>> BEGIN Record list

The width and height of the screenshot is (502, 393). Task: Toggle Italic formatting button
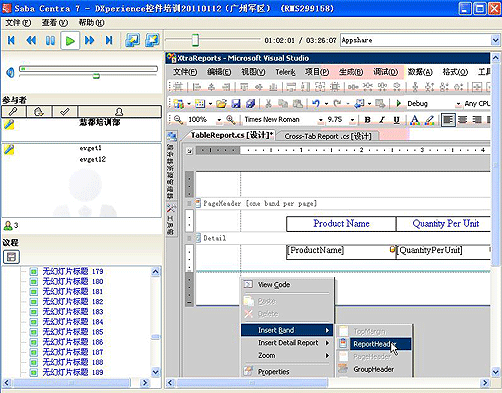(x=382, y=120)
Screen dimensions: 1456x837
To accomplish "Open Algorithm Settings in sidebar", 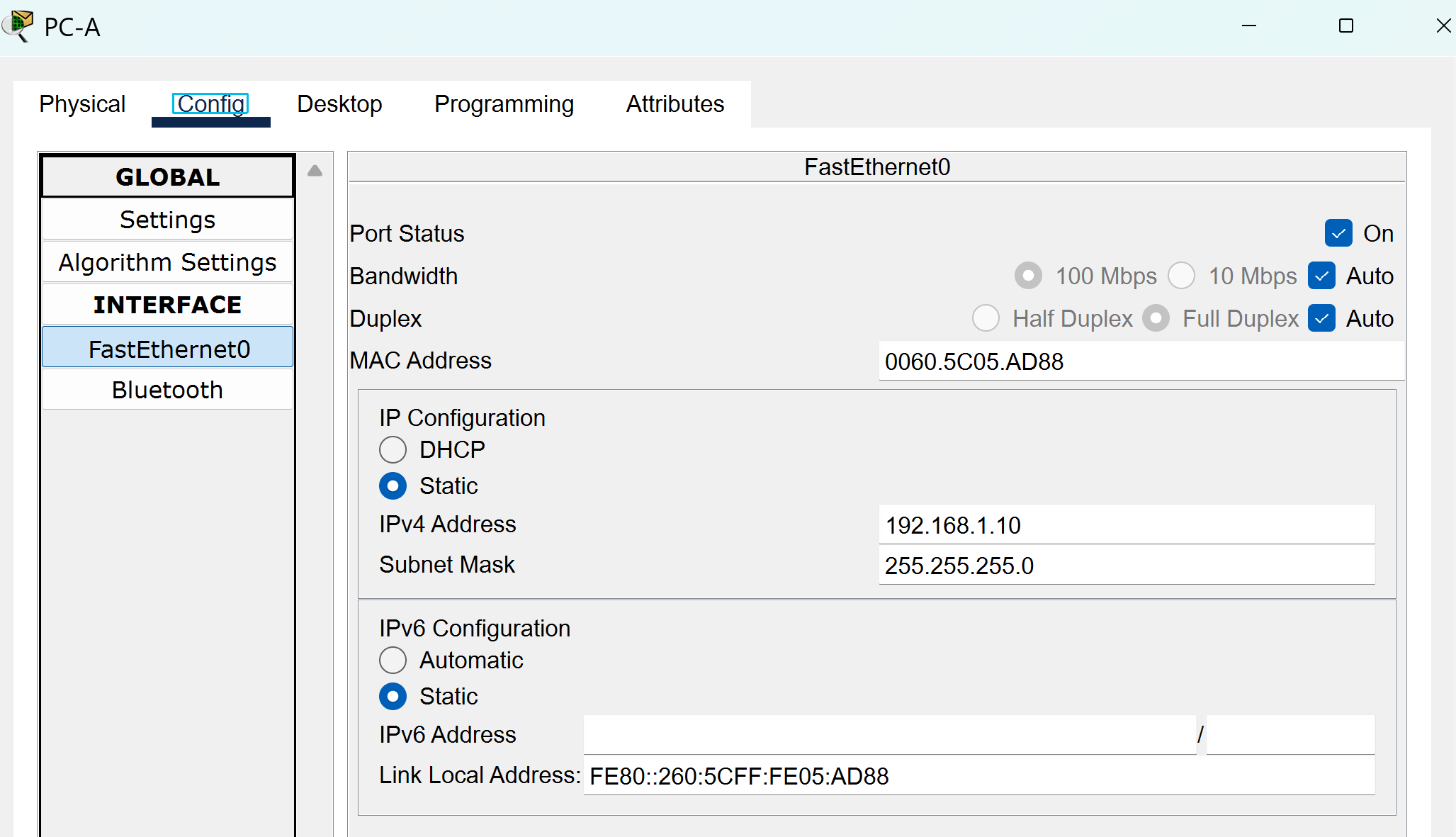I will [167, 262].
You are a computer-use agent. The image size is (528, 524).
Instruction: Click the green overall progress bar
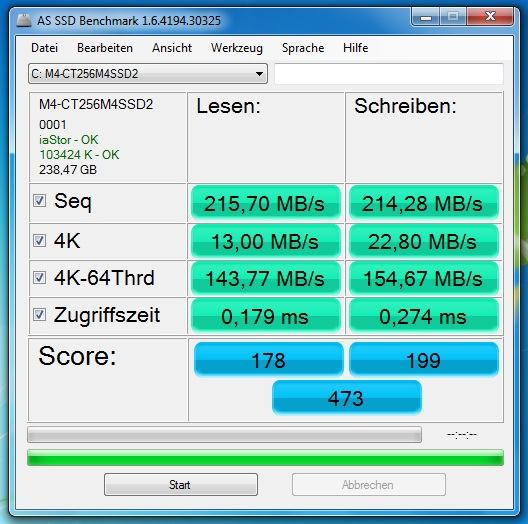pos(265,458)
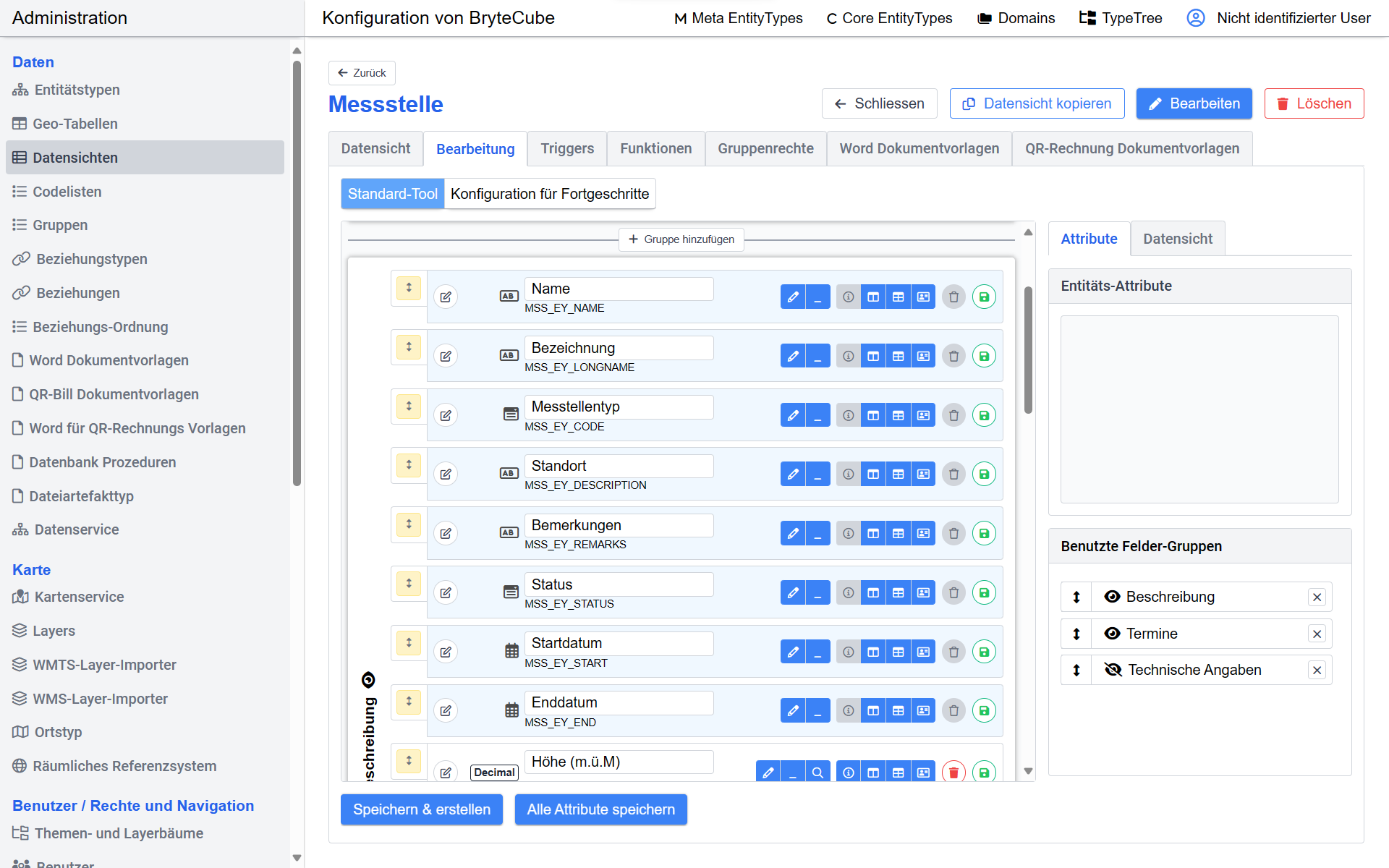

>> END Record list

Set problem: Rewrite the stretch from the line containing "You are a computer-use" through the end of the records, renaming "progress bar" as "loading bar" and keeping everything else the same. Leave the pictures out.

Exercise solution:
You are a computer-use agent. The image size is (528, 524).
Instruction: Click the green overall loading bar
pos(265,458)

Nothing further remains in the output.